Exercise materials »
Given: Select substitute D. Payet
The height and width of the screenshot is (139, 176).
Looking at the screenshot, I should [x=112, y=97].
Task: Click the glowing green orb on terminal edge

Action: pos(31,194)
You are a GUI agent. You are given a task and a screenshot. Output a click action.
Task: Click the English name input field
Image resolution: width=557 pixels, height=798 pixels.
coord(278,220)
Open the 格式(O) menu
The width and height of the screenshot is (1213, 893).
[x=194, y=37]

Task goal »
Please switch "Image resolution" to "Screen size" and give all the entries above again, leaving everything else unchanged.

Completed exercise »
Given: Select substitute D. Payet
The height and width of the screenshot is (139, 176).
Looking at the screenshot, I should [x=112, y=97].
Task: Click the glowing green orb on terminal edge

Action: pos(31,194)
You are a GUI agent. You are given a task and a screenshot. Output a click action.
Task: Click the English name input field
Screen size: width=557 pixels, height=798 pixels.
coord(278,220)
Open the 格式(O) menu
The width and height of the screenshot is (1213, 893).
[x=194, y=37]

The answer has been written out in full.